Ein neuer Mediengigant entsteht
Durch die Übernahme vereint Netflix seine globale Streaming-Plattform mit Warner Bros.‘ legendären Film- und Serienwelten. Zu den bekannten Titeln von Warner gehören unter anderem „Game of Thrones“, „The Sopranos“, „Harry Potter“, „Friends“ sowie klassische Werke wie „Casablanca“ oder „The Wizard of Oz“. Diese ergänzen Netflix-Produktionen wie „Stranger Things“, „Bridgerton“ oder „Money Heist“.
Netflix plant, die bestehenden Strukturen von Warner Bros. beizubehalten und insbesondere auf die Stärken der Studios, HBO sowie auf die Fortsetzung von Kinoveröffentlichungen zu setzen. Ziel sei es, den Kunden mehr Auswahl und Qualität zu bieten und gleichzeitig neue Wachstumschancen für Kreative sowie Aktionäre zu schaffen.

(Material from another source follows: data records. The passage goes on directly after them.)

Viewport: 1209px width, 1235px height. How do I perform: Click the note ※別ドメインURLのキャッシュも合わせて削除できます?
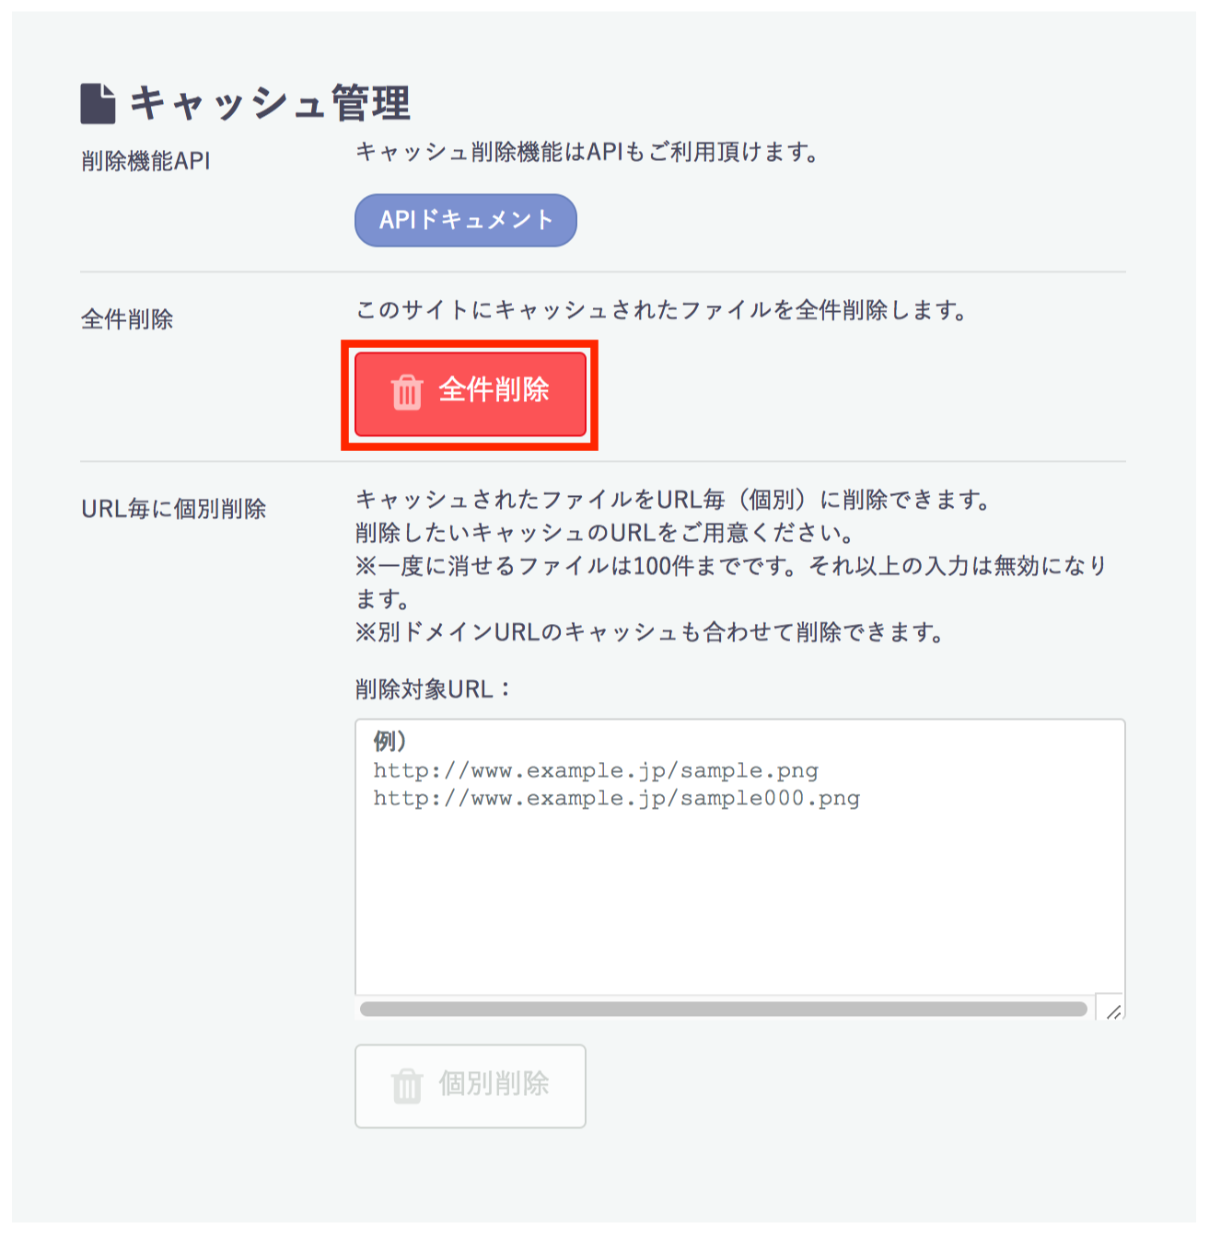pos(649,632)
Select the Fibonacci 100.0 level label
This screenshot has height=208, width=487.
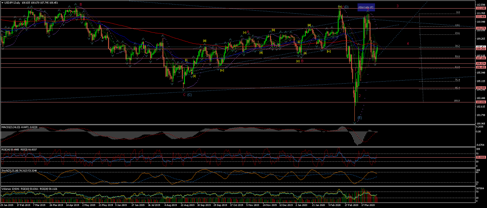click(457, 101)
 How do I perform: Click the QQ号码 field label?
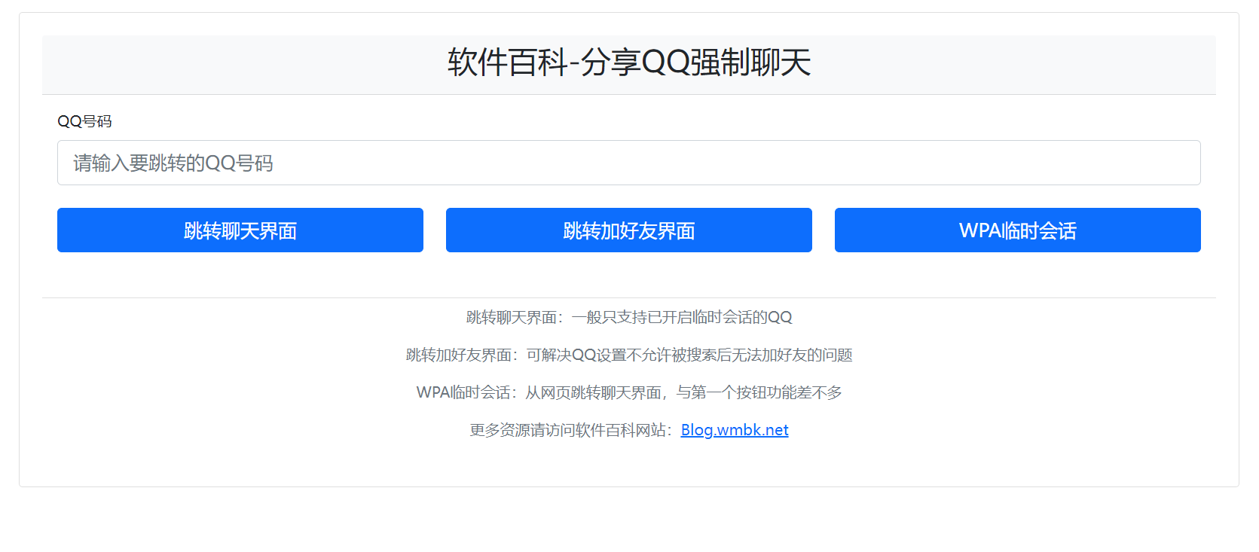coord(84,121)
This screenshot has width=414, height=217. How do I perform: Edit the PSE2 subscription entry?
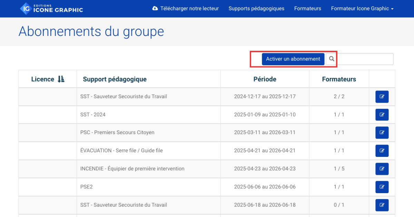382,187
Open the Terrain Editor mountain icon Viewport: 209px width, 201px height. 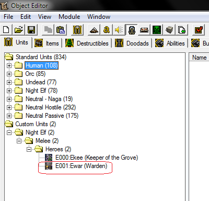[x=94, y=30]
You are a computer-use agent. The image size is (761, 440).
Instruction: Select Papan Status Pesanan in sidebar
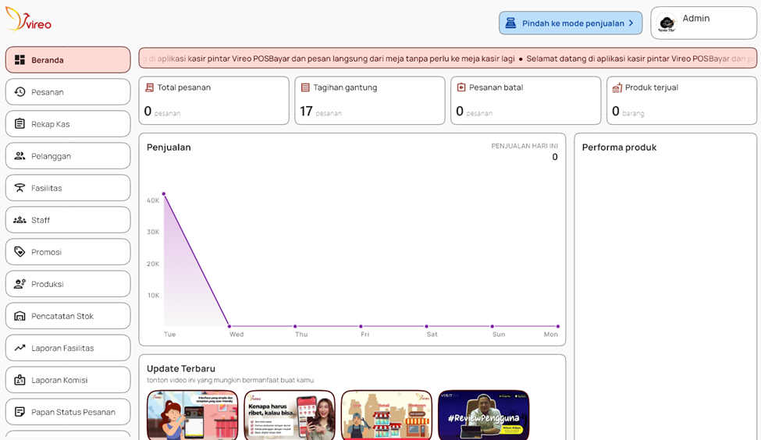tap(68, 412)
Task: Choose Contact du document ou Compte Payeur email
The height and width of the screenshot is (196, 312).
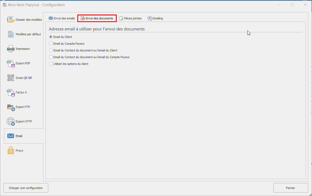Action: 51,57
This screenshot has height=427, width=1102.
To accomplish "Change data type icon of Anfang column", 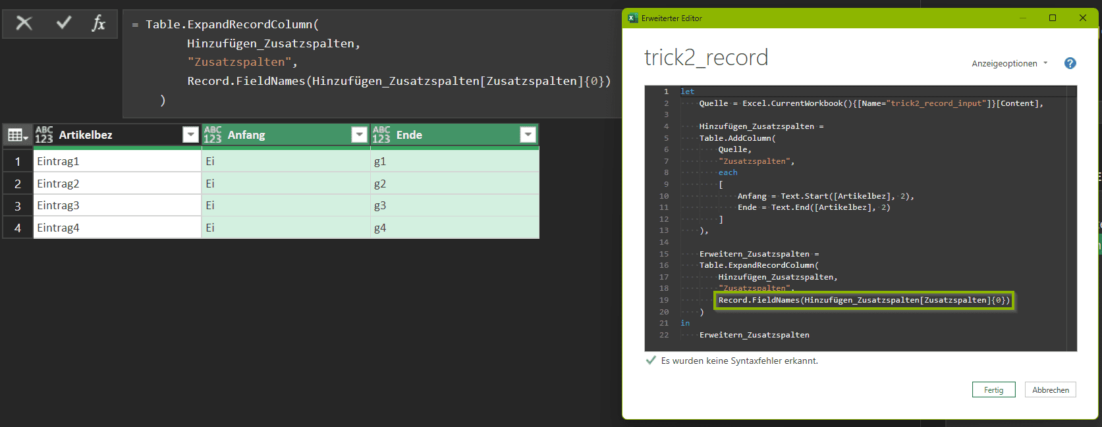I will [x=213, y=135].
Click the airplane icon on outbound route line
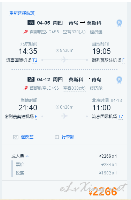The image size is (131, 200). pyautogui.click(x=64, y=60)
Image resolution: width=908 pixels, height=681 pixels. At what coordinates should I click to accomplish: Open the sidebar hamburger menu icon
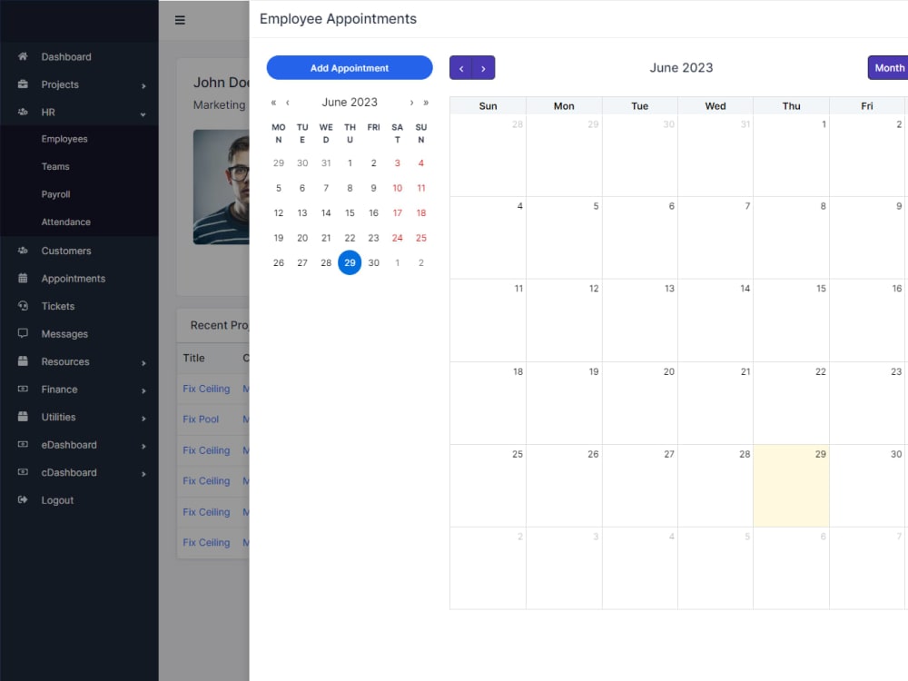tap(180, 19)
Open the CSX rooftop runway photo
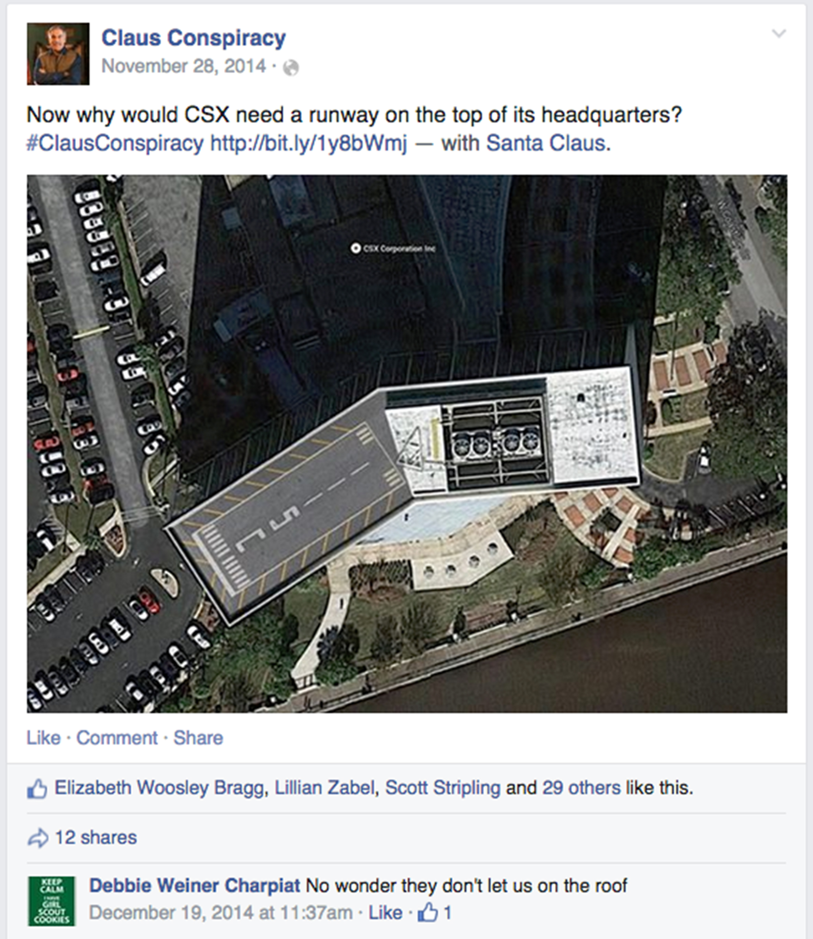Viewport: 813px width, 939px height. coord(407,444)
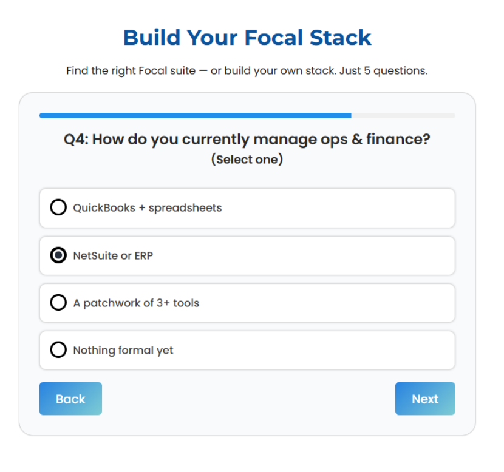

Gewinnen in der Plattform-Ökonomie
Strategische Vorteile für Kunden, Kreative und Investoren
Das fusionierte Unternehmen will mit einem erweiterten Katalog und der Kombination aus Originalinhalten und starken Marken neue Zuschauer gewinnen. Für Kreative bietet sich ein größerer Spielraum, bekannte Markenwelten neu zu interpretieren oder neue Formate für ein weltweites Publikum zu entwickeln.
Aus Investorensicht erwartet Netflix jährliche Einsparungen von 2 bis 3 Milliarden Dollar bis spätestens ins dritte Jahr nach Abschluss. Bereits ab dem zweiten Jahr soll sich der Deal positiv auf den Gewinn pro Aktie auswirken. Der Abschluss ist für 12 bis 18 Monate nach der WBD-Spaltung geplant. Der Aktienanteil der Transaktion ist an einen sogenannten „Collar“ gebunden, der die Bewertung des Netflix-Anteils innerhalb einer Preisspanne absichert.
Beide Unternehmensführungen haben der Übernahme einstimmig zugestimmt. Neben regulatorischen Genehmigungen muss auch die Zustimmung der WBD-Aktionäre erfolgen.